• Directive 1
In the passage on Cartier watches, how long is the power reserve of the ID-Two?
• Directive 2
Put this sentence from the passage on Cartier watches into Spanish: "By using new materials, different treatment for parts and an entirely new construction of the mechanical parts, Cartier created a watch with a power reserve of 32 days!"
• Directive 3
Pick up the passage on Cartier watches after its last sentence and write the next part.

• Text segment

%%

While Cartier has not really been know because of horological accomplishments in their long, rich history, they are making a huge effort to become a true horological power house. And with effect I might add!
Unfortunately for many Cartier fans, including yours truly, the Collection Privee Cartier Paris had to make place for the Fine Watchmaking collection. While I still yearn for the stylish timepieces of the CPCP collection, the horological highlights of the Fine Watchmaking collection are truly impressive!
After the ID-One that was released in 2009, the world’s first adjustment-free and lubrication-free timepiece, Cartier now release the ID-Two. This is actually the world’s first High-Efficiency timepiece, that stores energy more efficiently, distributes it more efficiently and use less. By using new materials, different treatment for parts and an entirely new construction of the mechanical parts, Cartier created a watch with a power reserve of 32 days! Yes indeed, thirty two days.

%%

• Dataset excerpt
%%

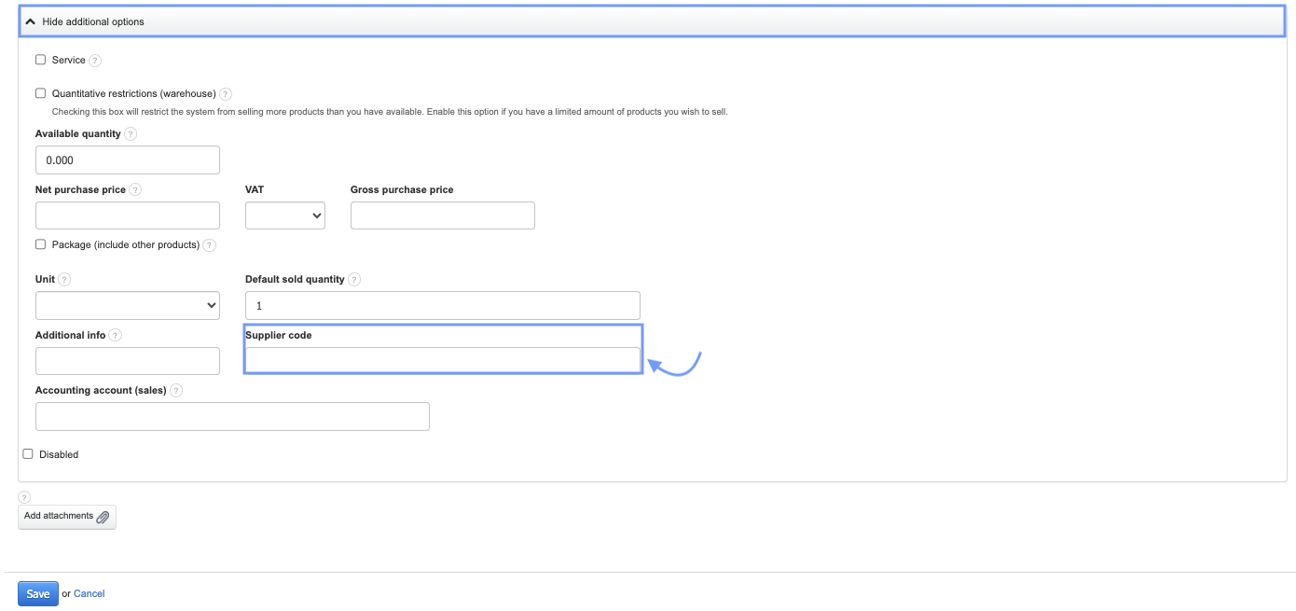Tick the Disabled checkbox
The width and height of the screenshot is (1296, 611).
pos(28,454)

%%

• Answer 1
32 days.

• Answer 2
¡Al usar materiales nuevos, un tratamiento distinto para las piezas y una construcción totalmente nueva de las piezas mecánicas, Cartier creó un reloj con una reserva de marcha de 32 días!

• Answer 3
In any watch, roughly 75% of the energy is wasted, so Cartier devised ways to reduce energy consumption by circa 50% compared to the amount of power used by traditional mechanical watches. In order to do this Cartier set themselves three challenges:
- Challenge 1: Store the maximum energy
- Challenge 2: Maximize the energy transmitted from the barrels to the oscillator
- Challenge 3: Minimize consumption of the oscillator
That sounds superb, however we need to realize that “ID” pronounced in French can also mean “idea”. And yes, that’s indeed the case. Cartier’s ID-Two is a concept watch, much like car brands launch concept cars to test new car concepts. Although the ID-Two is a concept watch, I’m sure we will see many of these inventions in next year’s novelties!
Please take a few minutes to watch the video that explains it all…. And if you need more explanation, then I can reassure you that I’ll explain all three ‘challenges’ and solutions in detail in the coming week! Enjoy the video and stay tuned for a detailed explanation 🙂
This article is written by Frank Geelen, executive editor for Monochrome Watches.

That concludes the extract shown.